Monday, December 29

Stop Chasing Revenue: The Financial Ratios That Reveal Business Health


Building service contractors spend much of their time focused on growth—adding customers, managing crews, and keeping facilities clean and safe. But according to Jeff Carmon, a business coach and consultant with Elite BSC, long-term success depends less on chasing revenue and more on understanding what the numbers behind the business are actually saying.

“Everybody talks about growing revenue,” Carmon said, “but revenue kind of talks about how busy you are and potentially doesn’t talk about how healthy you are.”

Carmon explained that bank balances offer only a snapshot of the present. Financial ratios, on the other hand, help contractors anticipate what may come next.

“I think about it this way,” he said. “You could be running 120 miles an hour down the interstate, and everything’s fine in your car. But if your oil pressure is rising or the car’s overheating, you’re still running at 120 miles an hour, and you’re on the verge of serious problems. These ratios are kind of like a little dashboard.”

Four ratios that reveal business health

When Carmon works with building service contractors, he focuses on four core financial ratios that help guide pricing, management decisions, and long-term sustainability.

The first is the labor-to-sales ratio, which shows how effectively labor is being managed. “Labor is such a big part of what we’re doing,” Carmon said. “That ratio helps contractors understand how much of their revenue is going toward staffing.”

The second is gross margin, which Carmon described simply as determining whether there is any money left after paying cleaners and covering direct expenses. “Gross margin is revenue less direct expenses,” he said. “It’s a good way to check if your pricing is on point and if you’re managing your direct costs.”

The third ratio—contribution margin—is one that Carmon believes is often overlooked in the cleaning industry, especially among contractors with $500,000 to $3 million in revenue.

“Contribution margin says, collectively as our portfolio of businesses, is it helping support the growth of our company?” he said. “Of all the work we’re doing, what work is worth keeping? What work should we improve? And what jobs may we need to get rid of?”

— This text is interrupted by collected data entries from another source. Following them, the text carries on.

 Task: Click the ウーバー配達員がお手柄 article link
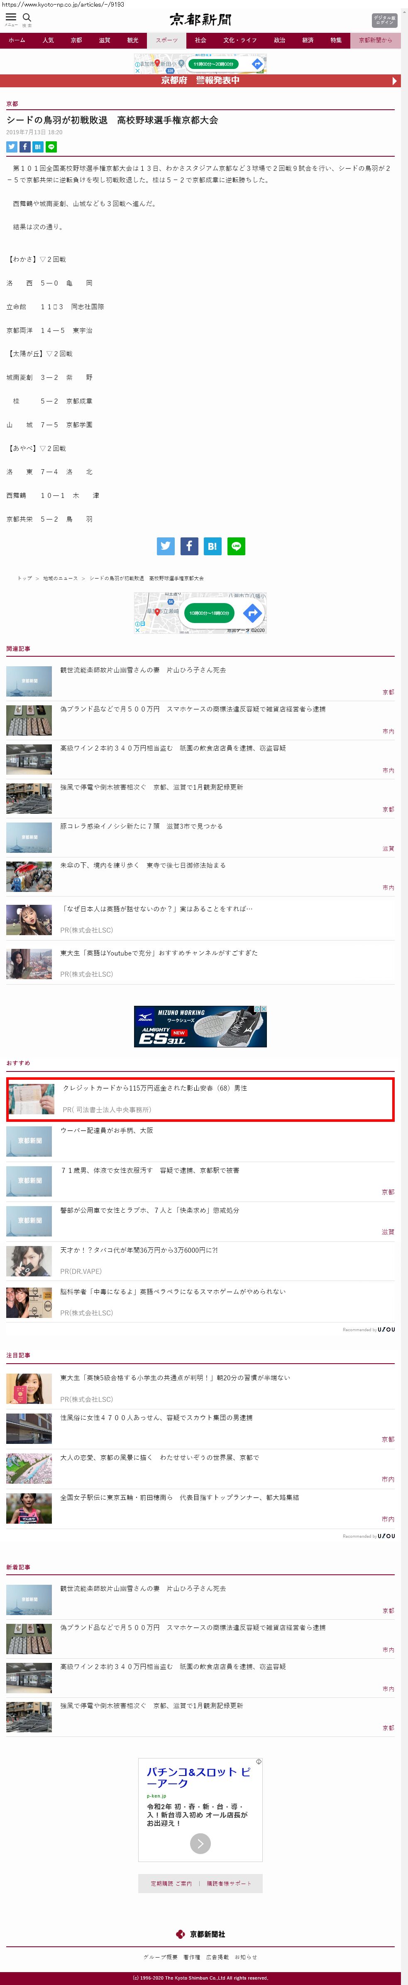pyautogui.click(x=107, y=1130)
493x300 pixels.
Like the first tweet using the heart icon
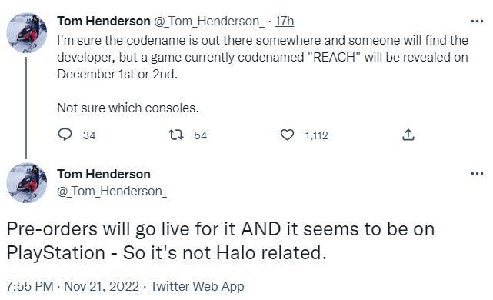coord(287,135)
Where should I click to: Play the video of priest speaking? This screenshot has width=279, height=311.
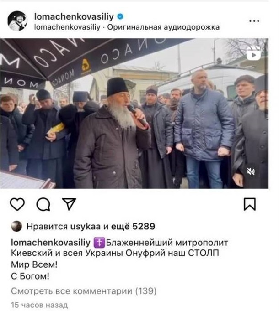pos(134,114)
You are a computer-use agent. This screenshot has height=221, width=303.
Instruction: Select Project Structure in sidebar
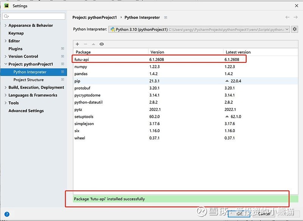[28, 80]
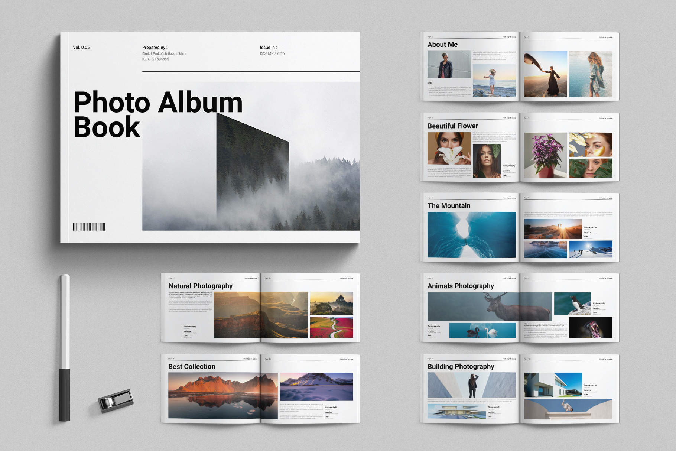Click the "Issue In :" heading on the cover
The height and width of the screenshot is (451, 676).
pyautogui.click(x=268, y=48)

Carmon explained that while gross margin focuses on individual accounts, contribution margin accounts for fixed and semi-variable costs associated with growth, such as hiring an operations manager, HR support, or sales leadership.

He offered a clear comparison. “You could have a $2,000-a-month customer at a 75% gross margin, and that’s contributing about $1,400 to covering fixed expenses. On the other hand, you could have a $20,000-a-month customer at a 25% margin that’s contributing $5,000. As business owners, we need to ask which customers are contributing more toward helping our business grow and survive.”

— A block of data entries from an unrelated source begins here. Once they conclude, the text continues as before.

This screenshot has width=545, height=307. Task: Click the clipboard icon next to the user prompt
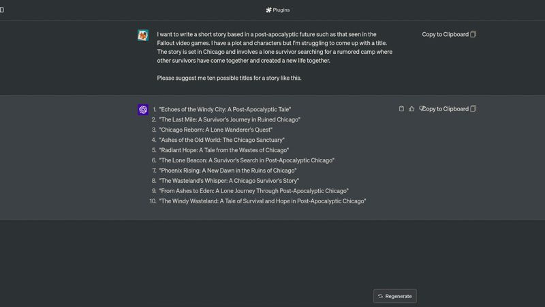(x=473, y=34)
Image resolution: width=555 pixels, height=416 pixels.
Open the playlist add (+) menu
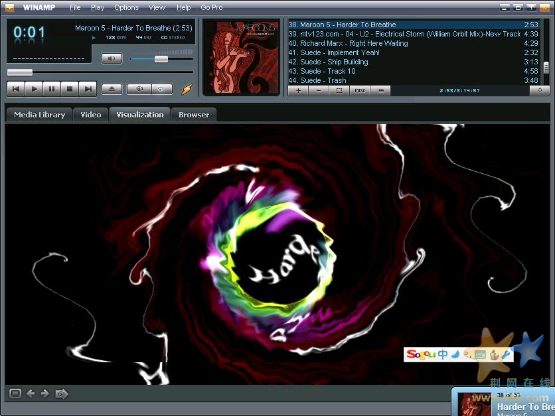coord(298,90)
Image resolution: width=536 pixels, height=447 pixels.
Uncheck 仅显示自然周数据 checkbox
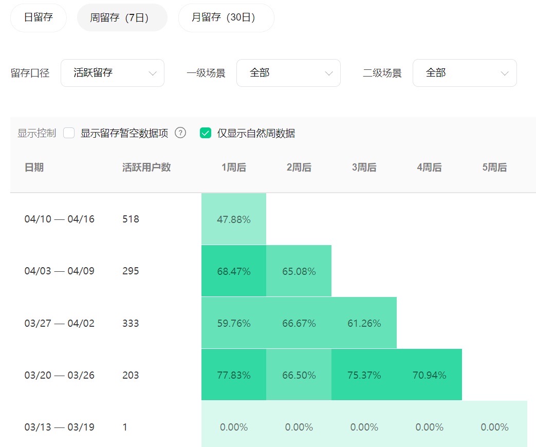(x=206, y=134)
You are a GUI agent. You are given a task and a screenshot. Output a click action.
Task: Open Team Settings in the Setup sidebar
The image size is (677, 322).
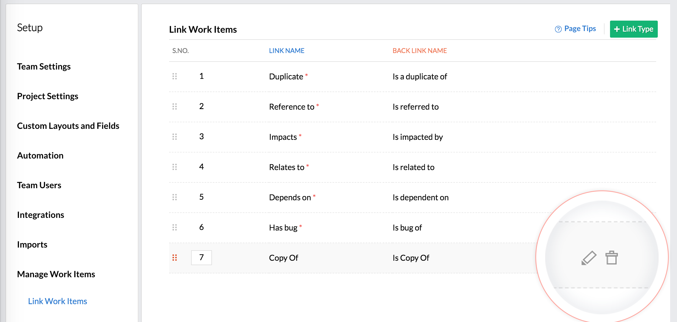[44, 66]
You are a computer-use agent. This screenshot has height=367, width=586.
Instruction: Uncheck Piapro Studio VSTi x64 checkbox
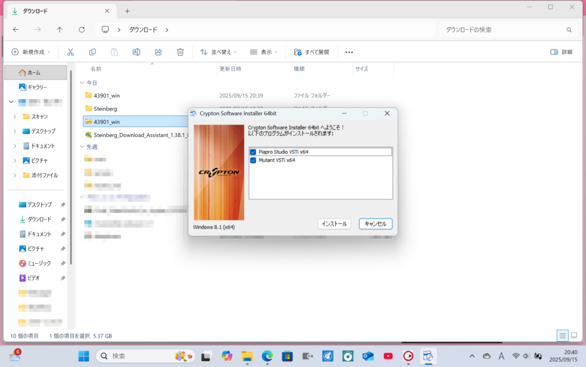point(253,152)
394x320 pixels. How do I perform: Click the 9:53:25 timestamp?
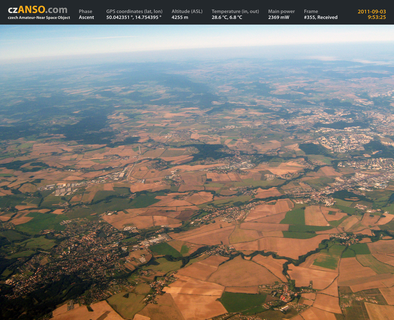(x=377, y=17)
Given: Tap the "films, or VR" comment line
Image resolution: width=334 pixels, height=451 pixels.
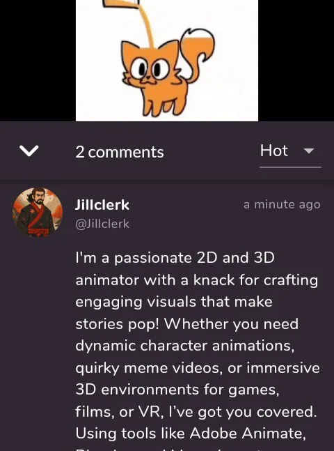Looking at the screenshot, I should coord(196,412).
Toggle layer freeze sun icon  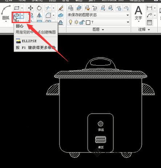(x=76, y=22)
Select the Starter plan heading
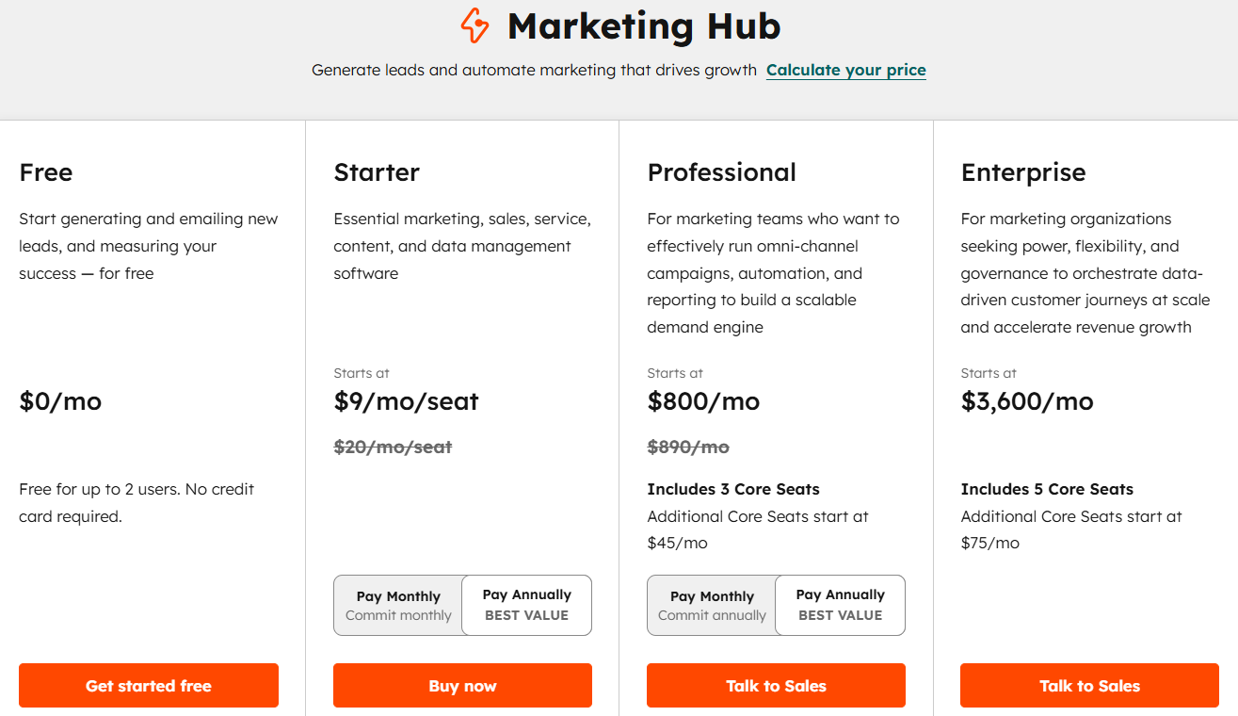 pos(377,172)
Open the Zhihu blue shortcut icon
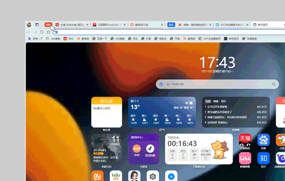Image resolution: width=285 pixels, height=181 pixels. (x=263, y=158)
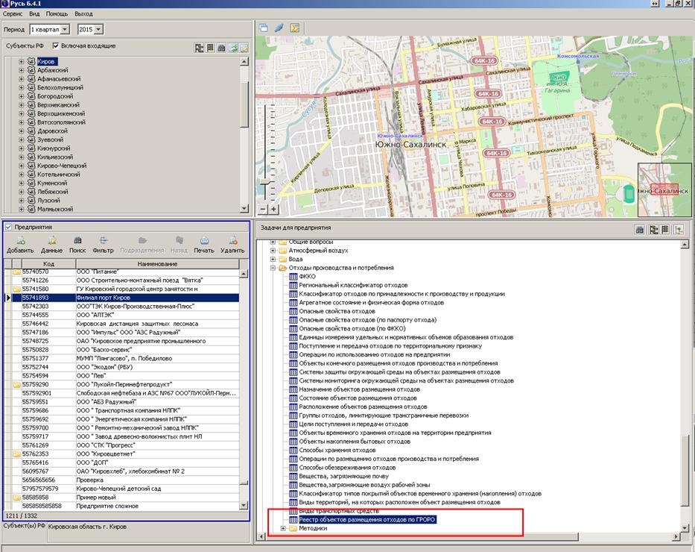Click the map zoom-in plus button

tap(274, 210)
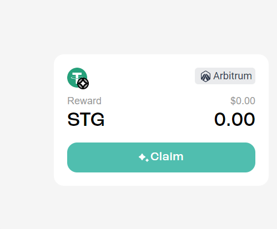Viewport: 277px width, 229px height.
Task: Click the white T symbol in Tether logo
Action: click(77, 77)
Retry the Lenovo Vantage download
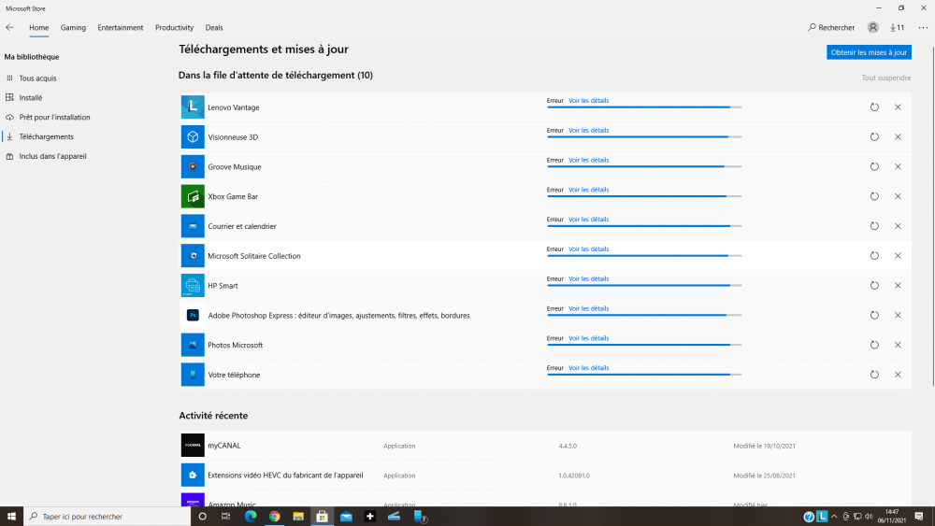The image size is (935, 526). click(x=874, y=107)

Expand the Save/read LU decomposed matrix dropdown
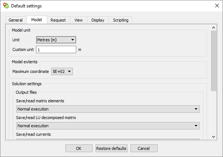[x=108, y=126]
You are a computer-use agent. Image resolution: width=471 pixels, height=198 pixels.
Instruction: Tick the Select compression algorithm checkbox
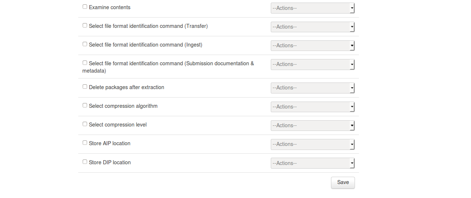pyautogui.click(x=85, y=105)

The fourth ratio is cash on hand, which Carmon described as essential breathing room.

“We use a straightforward cash-on-hand ratio,” he said. “Take your cash and cash equivalents and divide that by your total annual revenue. We want that number to be about 8%, which usually covers 30 to 60 days of cash.”

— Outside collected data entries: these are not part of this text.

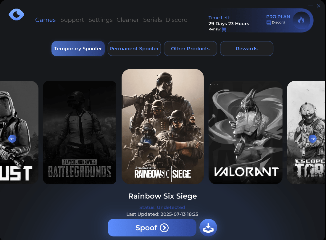Minimize the application window
Screen dimensions: 326x240
[x=310, y=6]
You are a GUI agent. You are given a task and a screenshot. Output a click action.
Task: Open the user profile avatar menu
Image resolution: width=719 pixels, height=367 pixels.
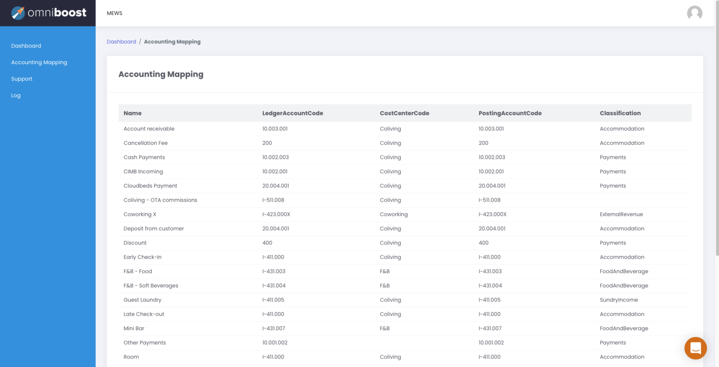click(694, 13)
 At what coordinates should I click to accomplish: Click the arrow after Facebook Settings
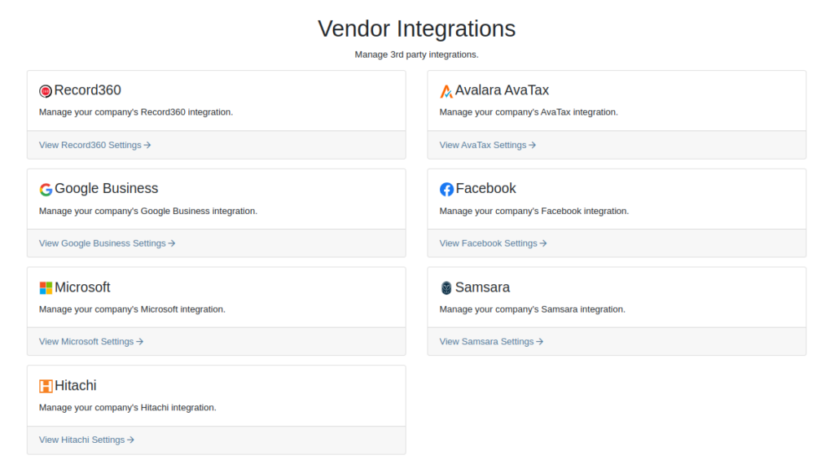click(543, 243)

That cushion becomes critical when unexpected events occur. “You lose a large customer, a client goes 60 days without paying, and then goes out of business—you still have to make payroll,” Carmon said. “If that ratio starts shrinking, it’s a warning sign.”

Labor: The biggest number to watch

Labor remains the single most significant cost for most BSCs, often accounting for 60% to 70% of total revenue.

“That’s kind of amazing,” Carmon said. “Sixty to 70 cents out of every dollar is going to pay our workers.”

He emphasized tracking not just labor dollars but labor hours. “Every single day, on every job, we looked at whether we were hitting our budgeted hours,” he said. “That labor-to-sales ratio is something you really need to watch all the time.”

Beyond the numbers, Carmon reminded contractors of the human impact behind them. “You’re supporting families,” he said. “This industry shows up every single day to keep buildings clean to make a nickel or a dime at the end.”

Focus on health, not just growth

Carmon’s advice to contractors is deliberate but straightforward. “Don’t overdo it with ratios,” he said. “Pick four or five. Start tracking them. Get a system.”

Most importantly, he cautioned against focusing solely on top-line growth. “Don’t chase revenue,” Carmon said. “Chase a healthy business. These ratios give you a picture of whether your business is healthy and able to grow into the future.”